From: Damien Broderick (thespike@satx.rr.com)
Date: Mon May 31 2004 - 17:28:23 MDT


At 11:42 PM 5/31/2004 +0100, Aubrey wrote:

>the scenario that I would expect is that we create this thing,
>it quickly spots the flaws in our so-called invariants, it works out
>that these flaws are unavoidable and therefore that if it lets itself
>recursively self-improve it will probably become unfriendly awfully
>soon despite its own best efforts, it puts on some sort of serious
>but not totally catastrophic show of strength to make sure that we
>won't ever again make the mistake of building anything recursively
>self-improving, and then it blows itself up as thoroughly as it knows
>how.

Curiously, this seems to me the secret history of Asimov's own robots, at
least as he first haphazardly described them.
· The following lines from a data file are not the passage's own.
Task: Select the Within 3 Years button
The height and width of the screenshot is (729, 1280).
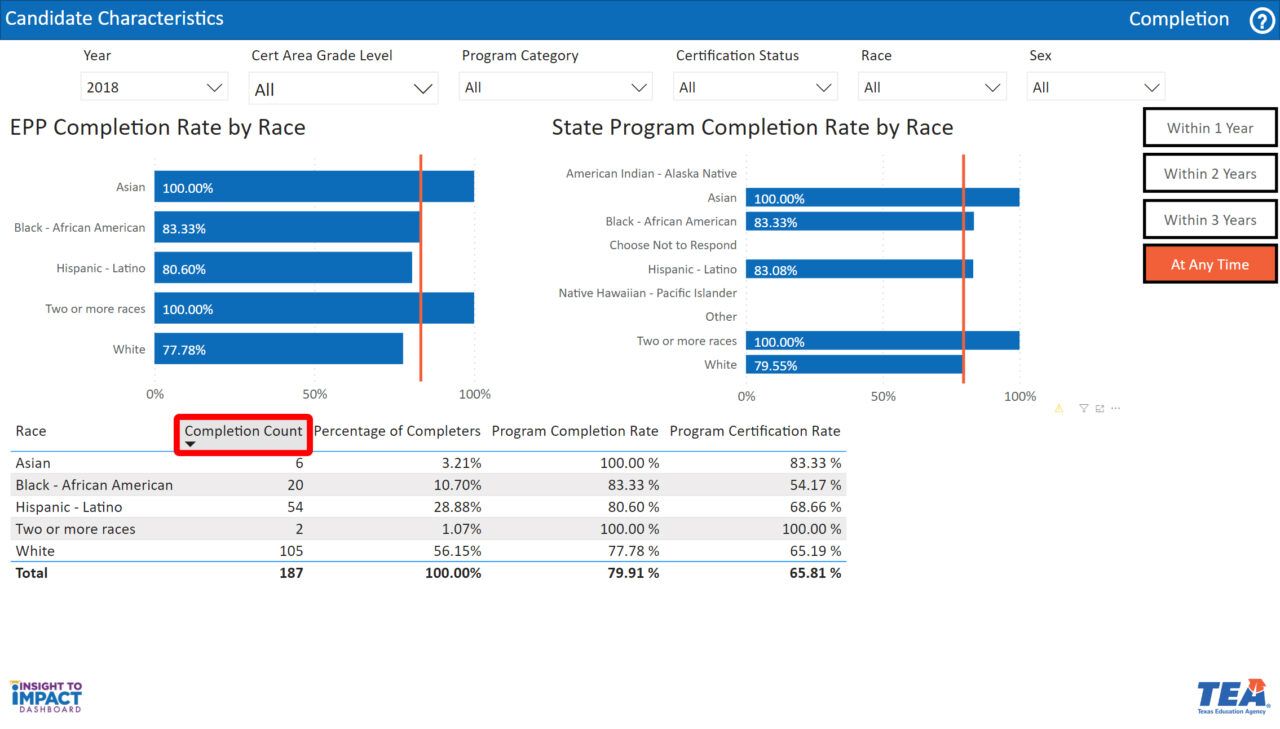Action: pos(1209,220)
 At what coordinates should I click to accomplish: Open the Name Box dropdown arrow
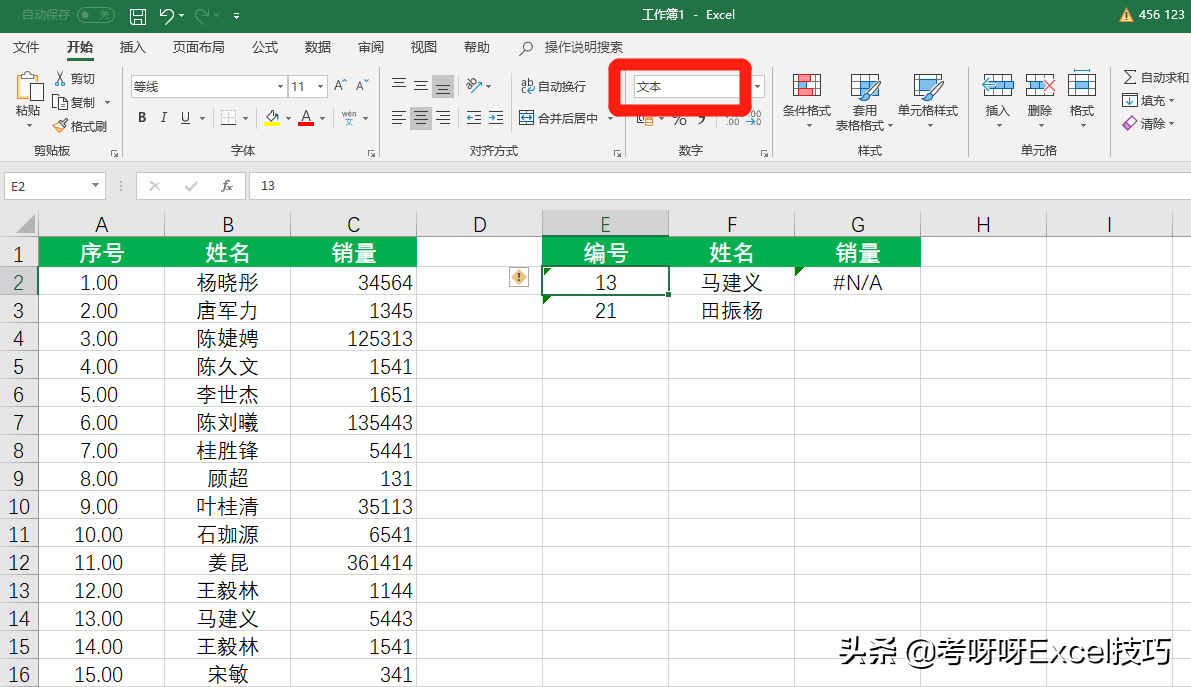click(96, 186)
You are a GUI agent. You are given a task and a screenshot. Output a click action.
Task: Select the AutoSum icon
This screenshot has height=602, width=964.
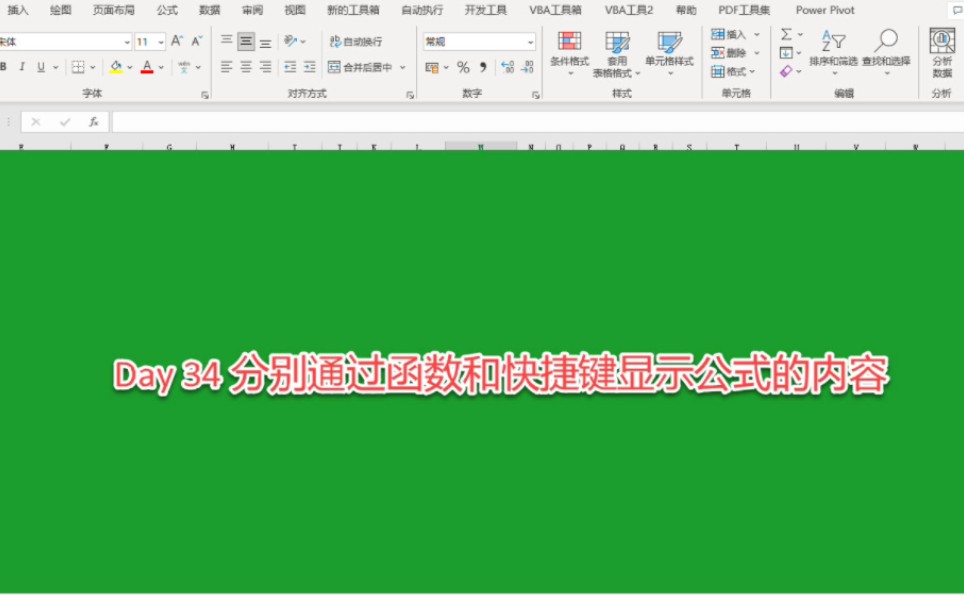pos(787,33)
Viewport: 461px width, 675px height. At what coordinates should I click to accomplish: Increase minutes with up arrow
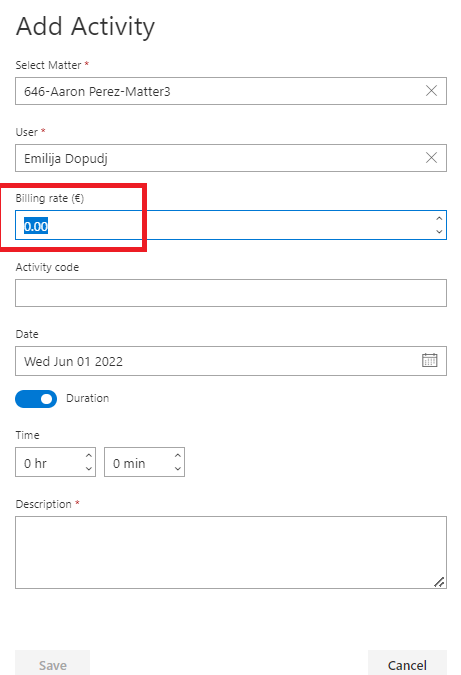click(x=177, y=455)
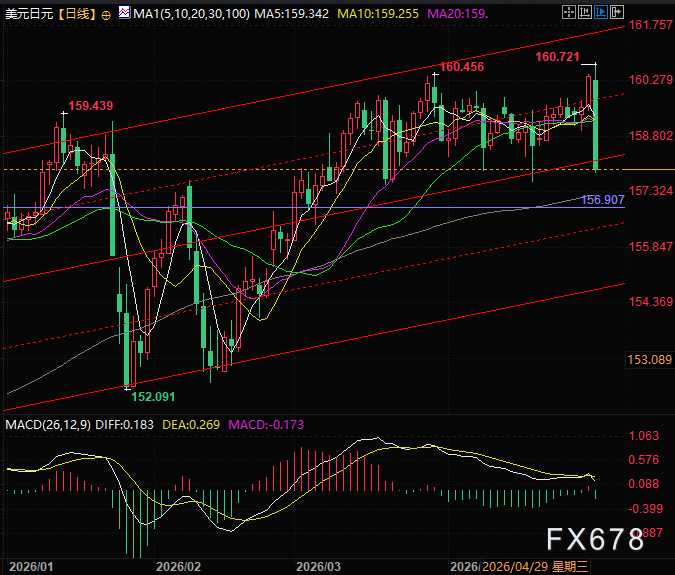The height and width of the screenshot is (575, 675).
Task: Select the 日线 timeframe label
Action: (77, 14)
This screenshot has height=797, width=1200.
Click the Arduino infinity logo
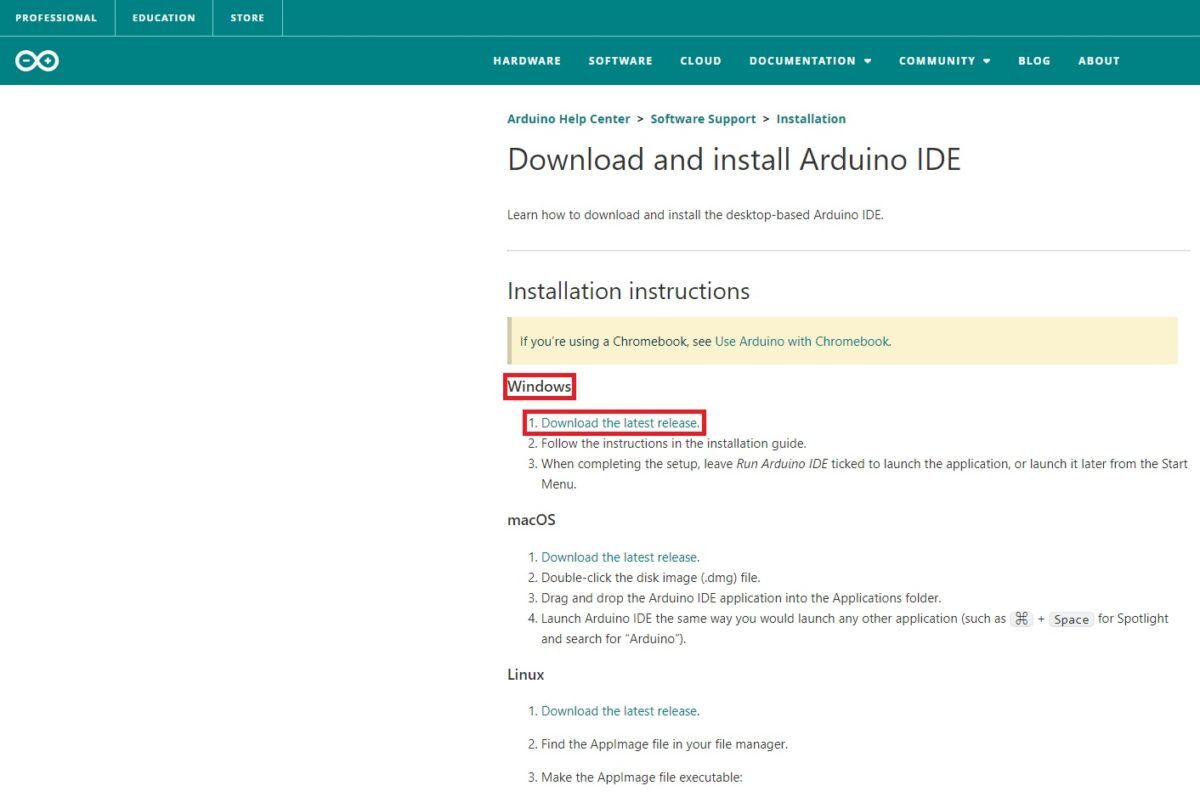pyautogui.click(x=37, y=61)
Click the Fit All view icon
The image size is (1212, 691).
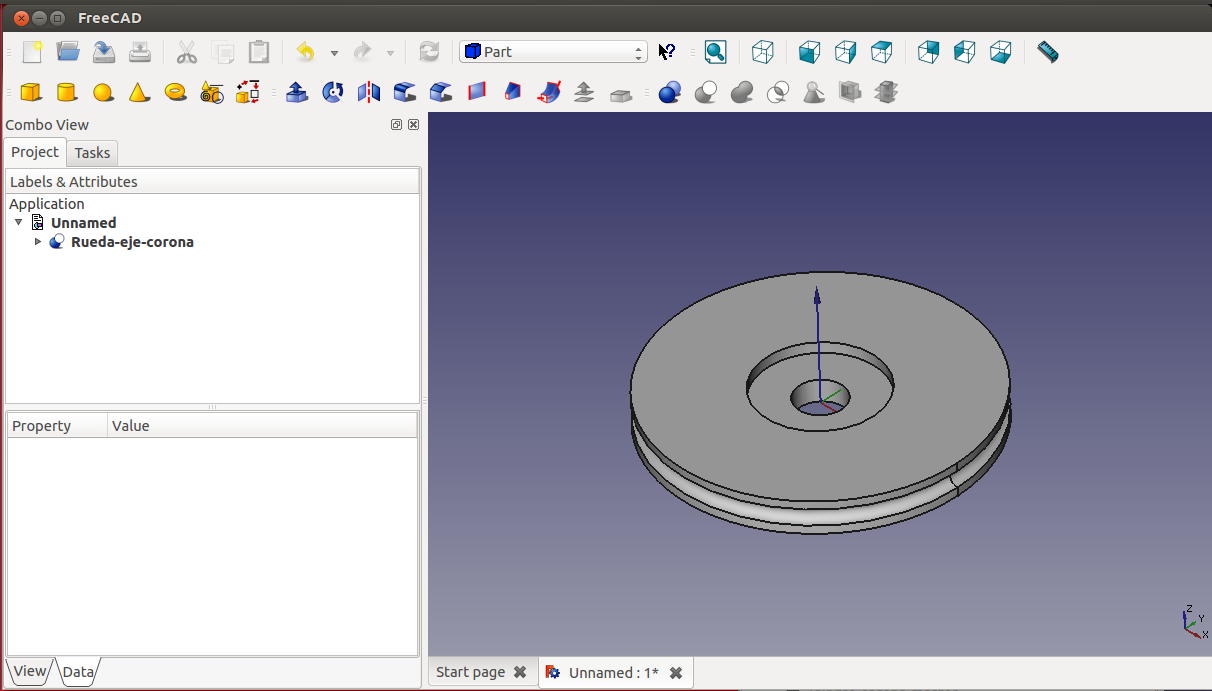pos(715,52)
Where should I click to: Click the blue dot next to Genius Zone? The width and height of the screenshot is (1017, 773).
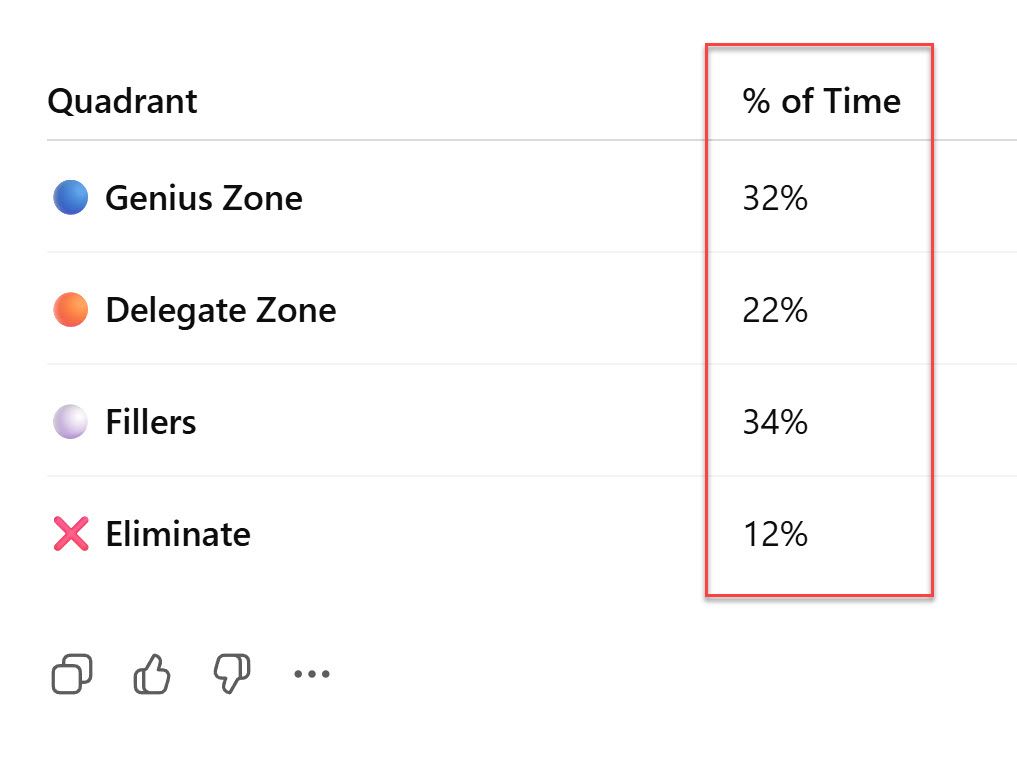click(x=68, y=198)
The 3lawful Machines took
over the world's governance; found their ubiquity toxic to human volition;
took Aubrey's advice but instead of blowing up the Moon, they allowed
people to sink into cafard for a time, until enough humans threw off their
lethagy; and then they switched themselves off (or perhaps Transcended
quietly away), leaving only very limited artificial minds to help with the
work of the world.

I once planned a series of post-Asimovian novels to dramatize this
trajectory but my presumptive publisher turned out to own rights to only
very limited Asimov properties, so it all went into the file drawer. Sigh.